→ Consigne A
D'après le texte sur le pilotage du changement, par quoi le changement passe-t-il d'abord pour être vécu le mieux possible dans une institution ?
→ Consigne B
Reprenez le texte sur le pilotage du changement à la suite de sa dernière phrase.

→ Texte à lire
"""

Piloter le changement 3e partie

Pour qu’il soit vécu du mieux possible dans une institution, je crois que le changement  passe d’abord par la confiance du personnel envers le leader qui pilote le changement. Lorsque cette confiance est présente, qu’elle est nourrie de part et d’autre et que les actions menées sont conformes à la vision construite avec le milieu, on se trouvera en meilleure posture pour accompagner le personnel hors de leur habituelle zone de confort. Dans ce dernier billet sur le sujet, j’aborderai les questions du changement des pratiques pédagogiques mis en oeuvre dans notre institution.

"""

→ Données
"""

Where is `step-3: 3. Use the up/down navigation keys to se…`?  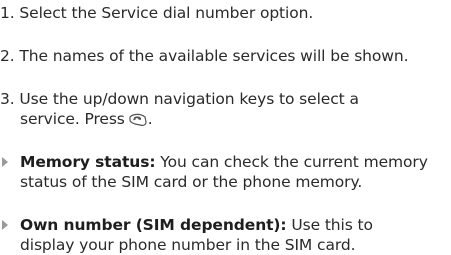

"""

→ Réponse attendue A
Par la confiance du personnel envers le leader qui pilote le changement.

→ Réponse attendue B
La formation continue n’a du sens que si l’enseignant se sent concerné par son objet. On constate que les élèves ont besoin de situations d’apprentissage authentiques et signifiantes, on peut aisément étendre cette constatation à l’ensemble des apprenants. Le premier défi comme leader est donc d’identifier les besoins précis de chaque enseignant. Chez nous, un sondage sur le programme de formation et la production d’une planification annuelle portant sur des situations d’apprentissage et d’évaluation (SAÉ) vécues en cours d’année a permis aux enseignants de prendre conscience de certaines lacunes communes. De façon à y faire suite, plutôt que de proposer des formations ponctuelles offertes par des consultants «qu’on-ne-reverra-jamais-ensuite», j’ai plutôt privilégié un accompagnement à long terme avec le même intervenant.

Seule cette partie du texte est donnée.